**Problem to solve:**
Reproduce the data below, swapping every "tab" for "section" and leaving everything else untouched.
** Begin **
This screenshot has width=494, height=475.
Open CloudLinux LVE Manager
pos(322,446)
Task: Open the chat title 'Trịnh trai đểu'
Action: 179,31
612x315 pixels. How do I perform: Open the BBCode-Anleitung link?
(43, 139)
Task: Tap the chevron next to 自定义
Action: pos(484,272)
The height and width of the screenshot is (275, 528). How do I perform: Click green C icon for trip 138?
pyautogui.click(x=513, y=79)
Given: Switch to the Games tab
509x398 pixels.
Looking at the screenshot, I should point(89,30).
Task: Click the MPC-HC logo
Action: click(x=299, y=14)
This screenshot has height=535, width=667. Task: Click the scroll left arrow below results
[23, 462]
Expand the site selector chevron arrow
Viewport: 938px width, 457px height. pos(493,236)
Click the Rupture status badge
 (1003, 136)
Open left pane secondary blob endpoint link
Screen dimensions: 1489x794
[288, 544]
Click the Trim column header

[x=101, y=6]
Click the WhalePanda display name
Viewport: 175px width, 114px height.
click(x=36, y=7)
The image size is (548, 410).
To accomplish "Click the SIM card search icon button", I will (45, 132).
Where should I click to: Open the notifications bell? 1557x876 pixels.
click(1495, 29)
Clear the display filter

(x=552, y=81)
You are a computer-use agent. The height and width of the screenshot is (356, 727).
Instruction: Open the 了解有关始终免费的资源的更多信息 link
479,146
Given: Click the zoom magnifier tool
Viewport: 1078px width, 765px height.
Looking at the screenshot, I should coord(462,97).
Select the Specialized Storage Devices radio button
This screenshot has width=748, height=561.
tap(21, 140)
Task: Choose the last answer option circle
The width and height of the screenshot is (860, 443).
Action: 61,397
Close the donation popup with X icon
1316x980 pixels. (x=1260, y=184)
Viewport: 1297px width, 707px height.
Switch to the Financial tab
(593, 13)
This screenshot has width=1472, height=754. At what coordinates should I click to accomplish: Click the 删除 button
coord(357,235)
** End **
**Output below:**
This screenshot has width=494, height=475.
Open CloudLinux LVE Manager
pos(322,446)
Task: Open the chat title 'Trịnh trai đểu'
Action: 179,31
612x315 pixels. How do I perform: Open the BBCode-Anleitung link?
(43, 139)
Task: Tap the chevron next to 自定义
Action: pos(484,272)
The height and width of the screenshot is (275, 528). How do I perform: Click green C icon for trip 138?
pyautogui.click(x=513, y=79)
Given: Switch to the Games section
509x398 pixels.
Looking at the screenshot, I should point(89,30).
Task: Click the MPC-HC logo
Action: click(x=299, y=14)
This screenshot has height=535, width=667. Task: Click the scroll left arrow below results
[23, 462]
Expand the site selector chevron arrow
Viewport: 938px width, 457px height. pos(493,236)
Click the Rupture status badge
 (1003, 136)
Open left pane secondary blob endpoint link
Screen dimensions: 1489x794
[288, 544]
Click the Trim column header

[x=101, y=6]
Click the WhalePanda display name
Viewport: 175px width, 114px height.
click(x=36, y=7)
The image size is (548, 410).
To accomplish "Click the SIM card search icon button", I will (45, 132).
Where should I click to: Open the notifications bell? 1557x876 pixels.
click(1495, 29)
Clear the display filter

(x=552, y=81)
You are a computer-use agent. The height and width of the screenshot is (356, 727).
Instruction: Open the 了解有关始终免费的资源的更多信息 link
479,146
Given: Click the zoom magnifier tool
Viewport: 1078px width, 765px height.
Looking at the screenshot, I should coord(462,97).
Select the Specialized Storage Devices radio button
This screenshot has width=748, height=561.
tap(21, 140)
Task: Choose the last answer option circle
The width and height of the screenshot is (860, 443).
Action: 61,397
Close the donation popup with X icon
1316x980 pixels. (x=1260, y=184)
Viewport: 1297px width, 707px height.
Switch to the Financial section
(593, 13)
This screenshot has width=1472, height=754. At what coordinates should I click to accomplish: Click the 删除 button
coord(357,235)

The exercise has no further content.